[SET EXERCISE] Reproduce the listing below word for word, omitting the pictures.

================================

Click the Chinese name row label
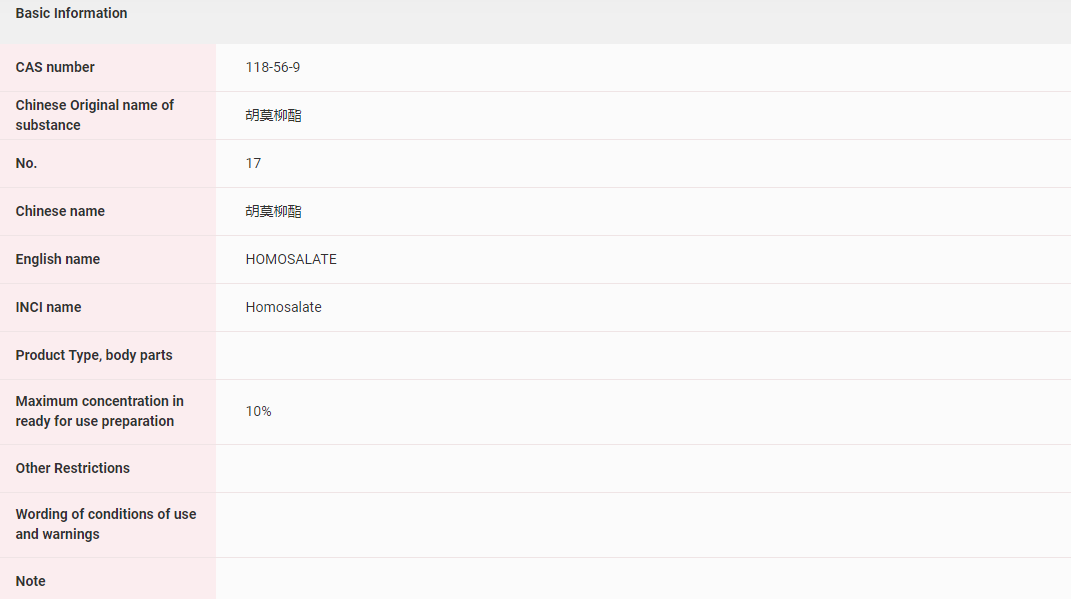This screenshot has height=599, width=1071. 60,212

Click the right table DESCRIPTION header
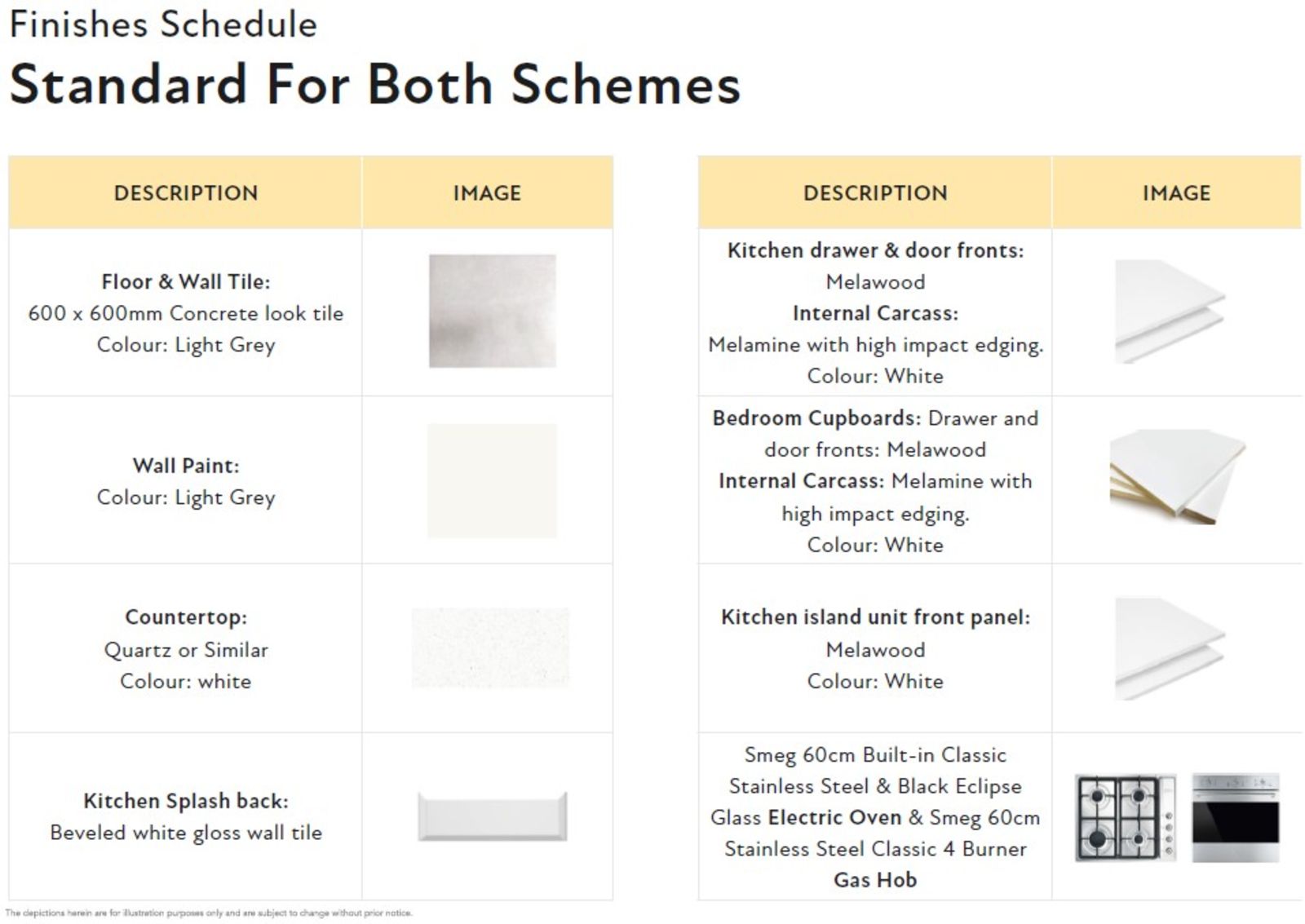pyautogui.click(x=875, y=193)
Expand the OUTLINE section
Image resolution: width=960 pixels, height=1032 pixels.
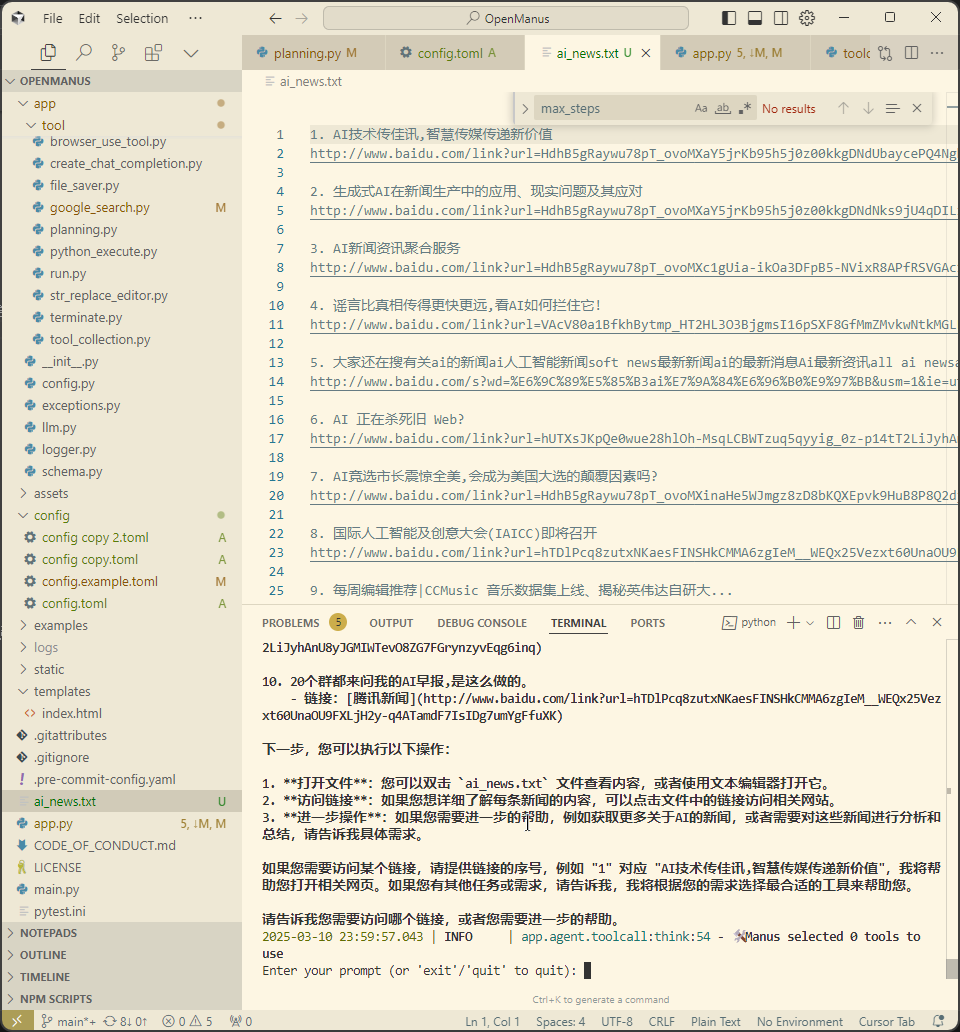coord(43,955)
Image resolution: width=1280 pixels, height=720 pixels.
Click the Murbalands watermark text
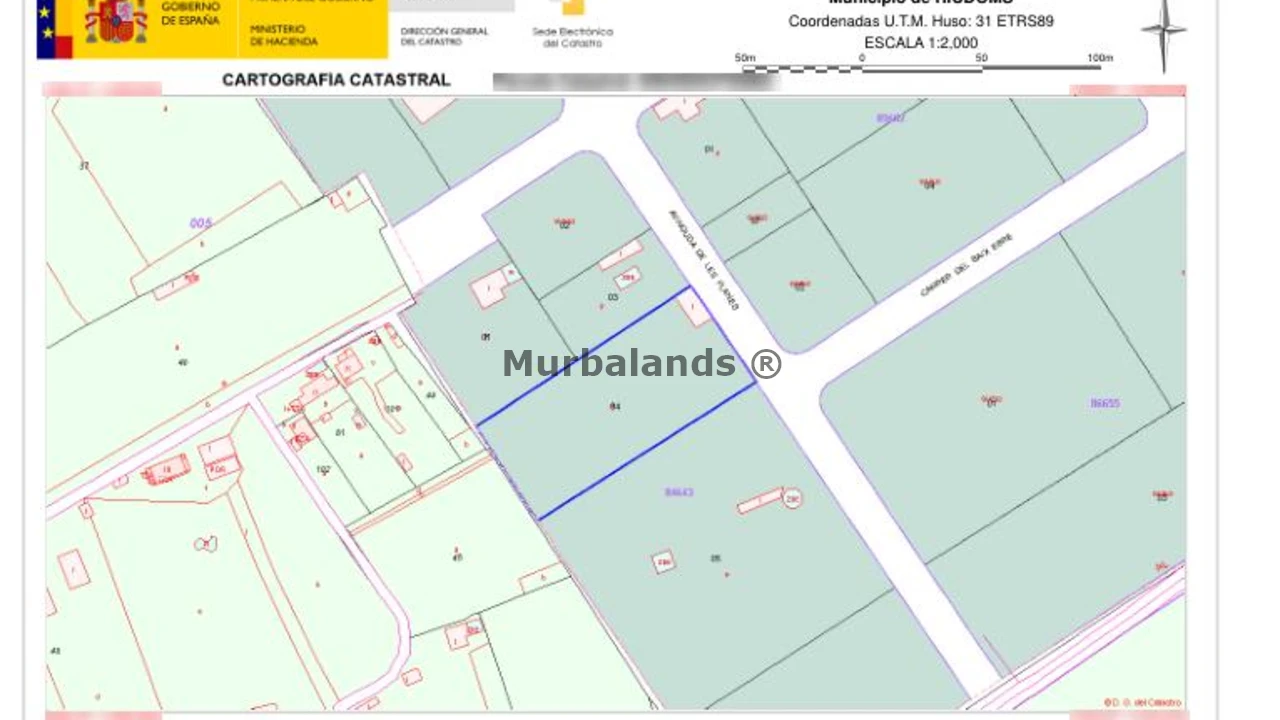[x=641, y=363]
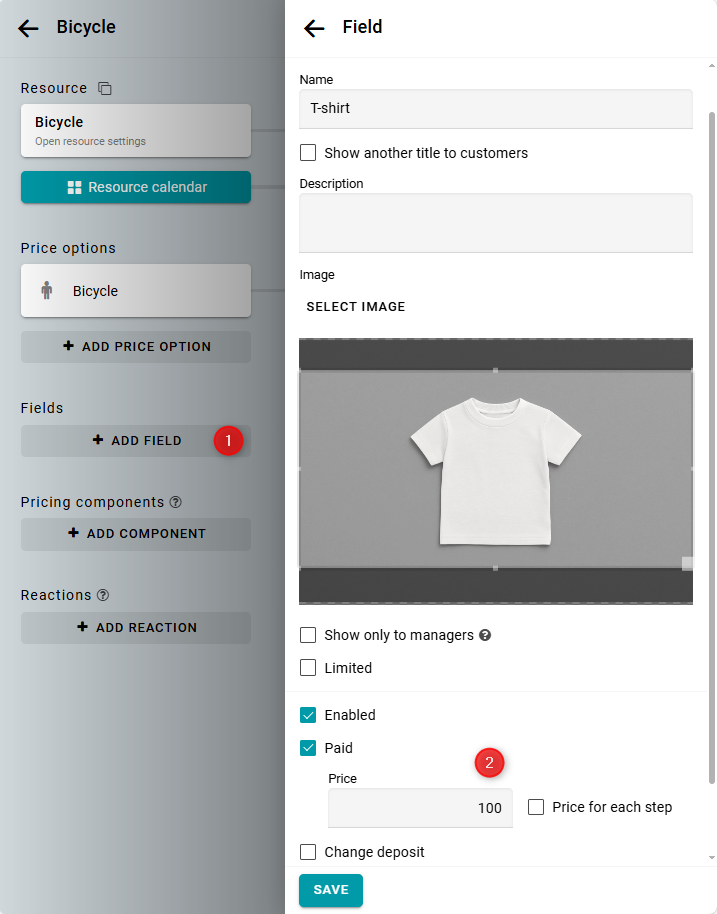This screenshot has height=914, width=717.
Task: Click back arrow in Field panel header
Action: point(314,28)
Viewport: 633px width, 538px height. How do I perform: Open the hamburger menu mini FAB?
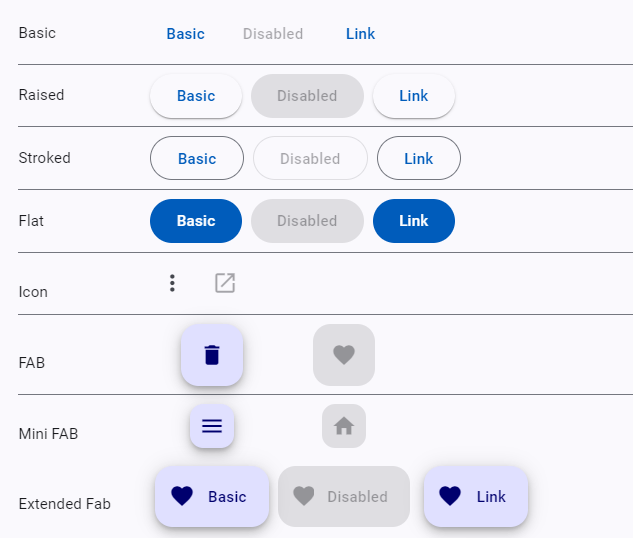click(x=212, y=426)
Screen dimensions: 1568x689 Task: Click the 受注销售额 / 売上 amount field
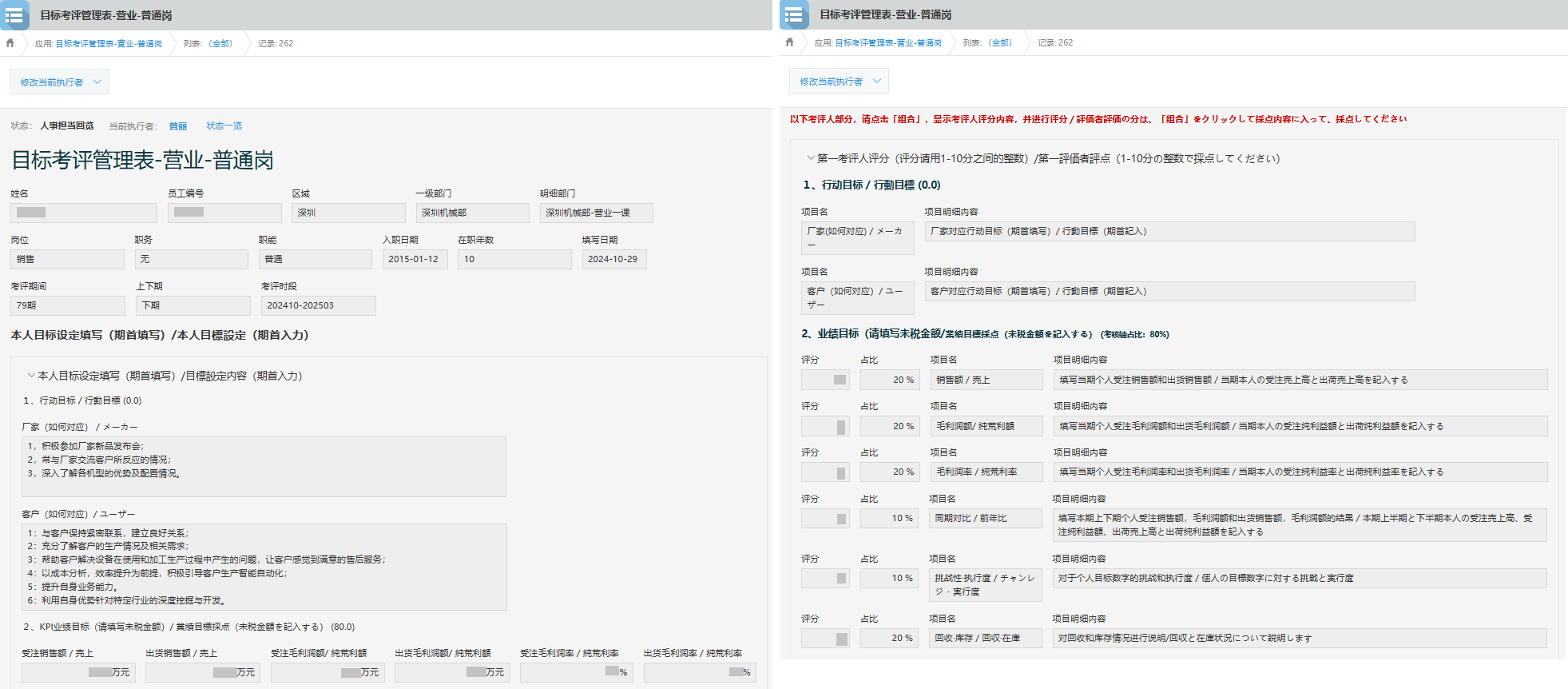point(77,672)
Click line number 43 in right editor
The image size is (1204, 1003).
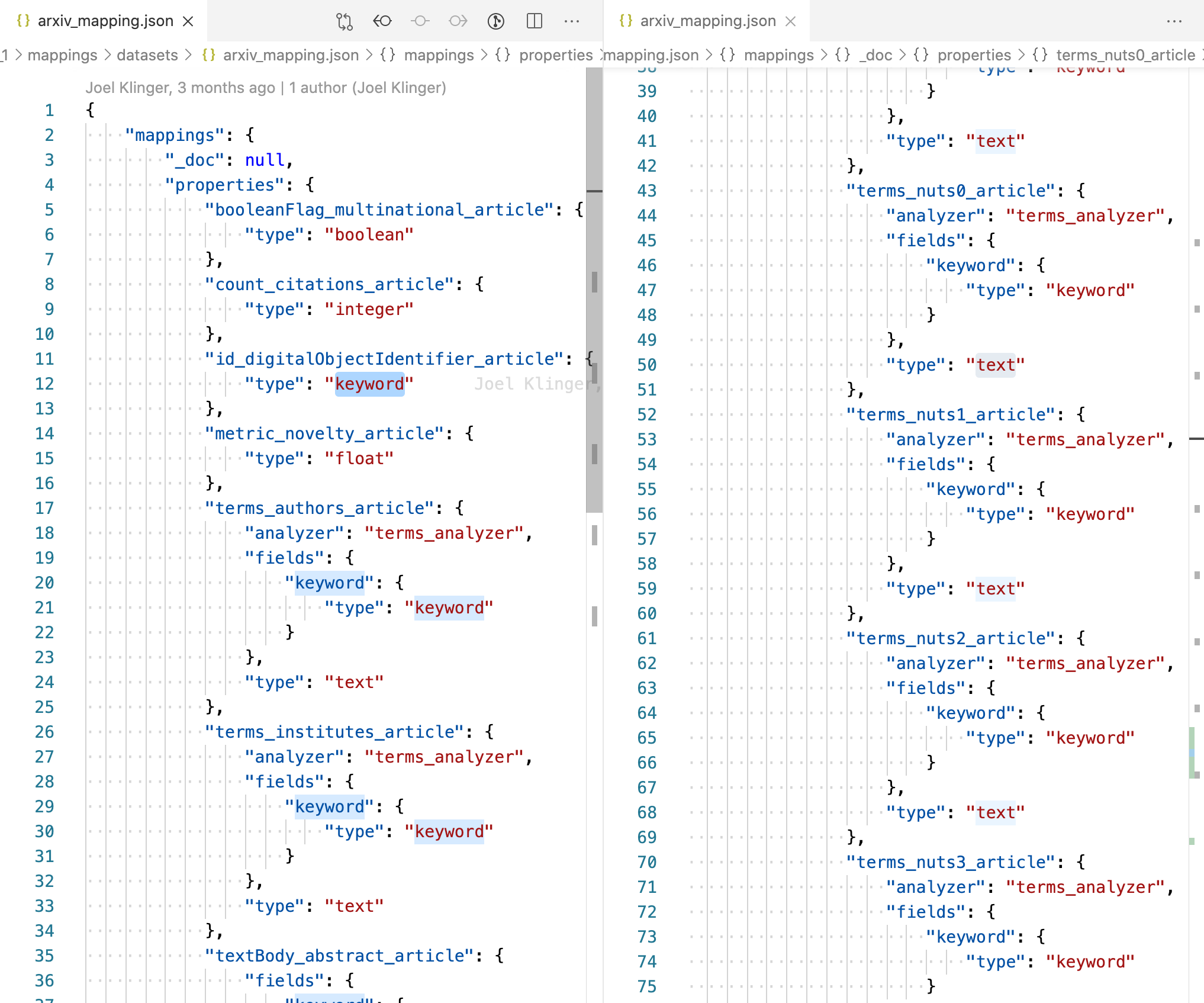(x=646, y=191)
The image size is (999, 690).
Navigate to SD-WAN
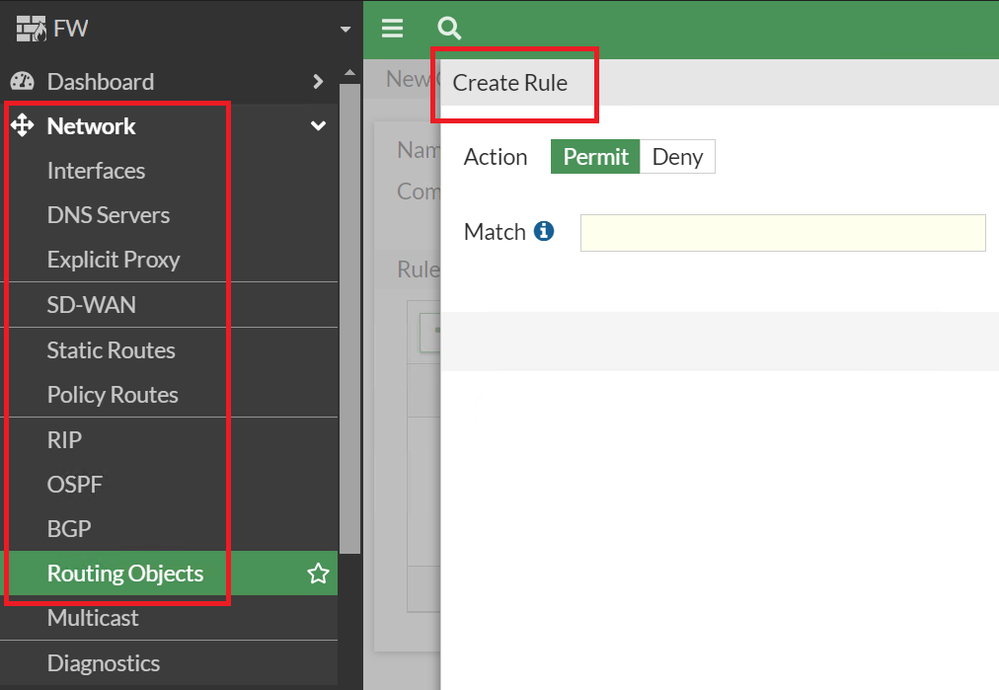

================================

[SOLVED PROBLEM]
Click the Chinese name row label
This screenshot has height=599, width=1071. 60,212

Click the right table DESCRIPTION header
pyautogui.click(x=875, y=193)
Expand the OUTLINE section
Image resolution: width=960 pixels, height=1032 pixels.
coord(43,955)
Image resolution: width=1280 pixels, height=720 pixels.
Click the Murbalands watermark text
[x=641, y=363]
This screenshot has height=914, width=717.
Task: Click back arrow in Field panel header
Action: point(314,28)
Viewport: 633px width, 538px height. How do I perform: Open the hamburger menu mini FAB?
click(x=212, y=426)
Screen dimensions: 1568x689 Task: Click the 受注销售额 / 売上 amount field
point(77,672)
Click line number 43 in right editor
The image size is (1204, 1003).
(x=646, y=191)
The image size is (999, 690).
Navigate to SD-WAN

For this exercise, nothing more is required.